_Your goal_
Keep only the lines from the top of the listing through the one with "Cookie policy (147, 796)", and reproduce them unaltered.

_Exercise input_
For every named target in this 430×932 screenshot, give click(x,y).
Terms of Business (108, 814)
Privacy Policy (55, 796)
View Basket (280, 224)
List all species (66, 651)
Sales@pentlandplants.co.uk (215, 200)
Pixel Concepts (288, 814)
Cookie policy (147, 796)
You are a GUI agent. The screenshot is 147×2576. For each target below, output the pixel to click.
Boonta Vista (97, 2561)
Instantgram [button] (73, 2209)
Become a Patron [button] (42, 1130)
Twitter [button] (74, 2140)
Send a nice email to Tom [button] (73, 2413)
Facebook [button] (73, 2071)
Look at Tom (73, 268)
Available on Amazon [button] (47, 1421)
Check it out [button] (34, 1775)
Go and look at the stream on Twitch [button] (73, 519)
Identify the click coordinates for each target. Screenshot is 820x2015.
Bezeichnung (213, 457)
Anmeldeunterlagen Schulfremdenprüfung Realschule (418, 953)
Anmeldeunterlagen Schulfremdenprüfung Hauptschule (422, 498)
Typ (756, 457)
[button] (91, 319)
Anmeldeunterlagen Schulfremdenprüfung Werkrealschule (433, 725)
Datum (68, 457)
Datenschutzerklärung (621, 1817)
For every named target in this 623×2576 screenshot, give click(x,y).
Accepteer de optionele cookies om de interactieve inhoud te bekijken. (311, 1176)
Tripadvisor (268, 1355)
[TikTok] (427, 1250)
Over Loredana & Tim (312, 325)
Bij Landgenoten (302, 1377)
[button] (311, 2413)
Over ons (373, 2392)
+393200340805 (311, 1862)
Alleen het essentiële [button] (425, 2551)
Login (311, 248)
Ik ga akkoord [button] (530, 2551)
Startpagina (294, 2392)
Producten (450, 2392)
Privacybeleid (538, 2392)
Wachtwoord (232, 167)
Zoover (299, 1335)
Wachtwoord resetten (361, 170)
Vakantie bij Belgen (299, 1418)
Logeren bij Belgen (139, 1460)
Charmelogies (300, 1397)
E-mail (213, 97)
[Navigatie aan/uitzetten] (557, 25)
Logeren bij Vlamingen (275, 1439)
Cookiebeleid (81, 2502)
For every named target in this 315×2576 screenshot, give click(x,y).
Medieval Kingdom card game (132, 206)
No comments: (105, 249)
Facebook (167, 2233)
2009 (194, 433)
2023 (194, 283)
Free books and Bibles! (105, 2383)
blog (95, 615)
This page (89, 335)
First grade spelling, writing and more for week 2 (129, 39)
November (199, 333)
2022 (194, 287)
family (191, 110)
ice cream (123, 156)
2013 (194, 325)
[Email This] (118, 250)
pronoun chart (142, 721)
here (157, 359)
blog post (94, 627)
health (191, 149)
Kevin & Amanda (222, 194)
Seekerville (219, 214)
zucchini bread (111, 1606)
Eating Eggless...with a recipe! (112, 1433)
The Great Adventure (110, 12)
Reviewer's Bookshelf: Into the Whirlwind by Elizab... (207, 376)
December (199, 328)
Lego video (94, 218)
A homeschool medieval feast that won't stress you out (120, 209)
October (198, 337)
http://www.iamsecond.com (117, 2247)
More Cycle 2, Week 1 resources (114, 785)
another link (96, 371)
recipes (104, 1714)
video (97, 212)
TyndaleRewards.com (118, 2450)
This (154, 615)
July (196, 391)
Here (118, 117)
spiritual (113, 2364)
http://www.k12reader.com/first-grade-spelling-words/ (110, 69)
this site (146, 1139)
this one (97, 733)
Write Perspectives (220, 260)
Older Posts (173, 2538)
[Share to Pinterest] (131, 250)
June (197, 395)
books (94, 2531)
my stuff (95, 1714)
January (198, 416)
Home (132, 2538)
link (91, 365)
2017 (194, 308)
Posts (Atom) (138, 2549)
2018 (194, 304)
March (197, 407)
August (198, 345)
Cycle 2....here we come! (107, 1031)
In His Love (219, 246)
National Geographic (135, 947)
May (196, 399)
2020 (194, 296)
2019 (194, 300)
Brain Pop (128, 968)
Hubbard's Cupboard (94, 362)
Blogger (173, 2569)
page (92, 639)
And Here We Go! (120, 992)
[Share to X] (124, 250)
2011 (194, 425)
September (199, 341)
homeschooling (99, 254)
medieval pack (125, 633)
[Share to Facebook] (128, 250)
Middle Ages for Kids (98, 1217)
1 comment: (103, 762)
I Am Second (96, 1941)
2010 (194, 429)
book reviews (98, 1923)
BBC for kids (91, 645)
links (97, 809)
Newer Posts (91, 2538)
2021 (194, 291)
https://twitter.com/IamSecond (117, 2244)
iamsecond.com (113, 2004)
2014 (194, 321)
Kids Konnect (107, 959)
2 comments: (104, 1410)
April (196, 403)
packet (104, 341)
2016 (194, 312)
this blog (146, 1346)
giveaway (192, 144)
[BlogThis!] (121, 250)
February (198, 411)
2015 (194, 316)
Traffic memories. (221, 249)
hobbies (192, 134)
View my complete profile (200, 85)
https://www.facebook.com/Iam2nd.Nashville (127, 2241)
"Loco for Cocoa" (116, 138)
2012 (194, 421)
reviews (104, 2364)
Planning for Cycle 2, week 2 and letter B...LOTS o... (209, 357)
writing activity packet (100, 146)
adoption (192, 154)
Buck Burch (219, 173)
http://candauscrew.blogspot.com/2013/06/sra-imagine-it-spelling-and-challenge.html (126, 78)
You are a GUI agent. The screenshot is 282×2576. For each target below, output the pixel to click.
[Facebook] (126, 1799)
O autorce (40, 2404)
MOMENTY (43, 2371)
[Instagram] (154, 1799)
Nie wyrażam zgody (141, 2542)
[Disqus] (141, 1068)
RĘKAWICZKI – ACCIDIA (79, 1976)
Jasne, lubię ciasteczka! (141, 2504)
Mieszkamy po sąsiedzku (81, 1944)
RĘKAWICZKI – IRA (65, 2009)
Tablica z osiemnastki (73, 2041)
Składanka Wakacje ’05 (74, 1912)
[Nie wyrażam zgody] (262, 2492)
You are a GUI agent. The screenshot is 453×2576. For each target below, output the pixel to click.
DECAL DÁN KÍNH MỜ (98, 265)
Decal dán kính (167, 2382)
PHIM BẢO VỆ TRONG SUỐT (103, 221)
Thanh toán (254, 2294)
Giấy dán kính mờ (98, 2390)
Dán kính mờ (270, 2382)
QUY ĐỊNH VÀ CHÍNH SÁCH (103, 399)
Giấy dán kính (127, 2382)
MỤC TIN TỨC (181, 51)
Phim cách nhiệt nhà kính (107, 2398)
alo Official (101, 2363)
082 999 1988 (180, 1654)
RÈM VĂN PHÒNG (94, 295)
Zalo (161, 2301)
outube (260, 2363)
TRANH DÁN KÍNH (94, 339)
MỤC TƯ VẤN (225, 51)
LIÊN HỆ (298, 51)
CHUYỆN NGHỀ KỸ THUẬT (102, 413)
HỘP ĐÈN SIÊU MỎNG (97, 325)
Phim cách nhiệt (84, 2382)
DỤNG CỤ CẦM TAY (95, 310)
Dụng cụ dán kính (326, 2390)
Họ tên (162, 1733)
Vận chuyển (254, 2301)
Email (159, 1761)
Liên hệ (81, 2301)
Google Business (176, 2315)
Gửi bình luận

_Completed exercise_
For every named target in this 430×932 screenshot, give click(x,y).
Terms of Business (108, 814)
Privacy Policy (55, 796)
View Basket (280, 224)
List all species (66, 651)
Sales@pentlandplants.co.uk (215, 200)
Pixel Concepts (288, 814)
Cookie policy (147, 796)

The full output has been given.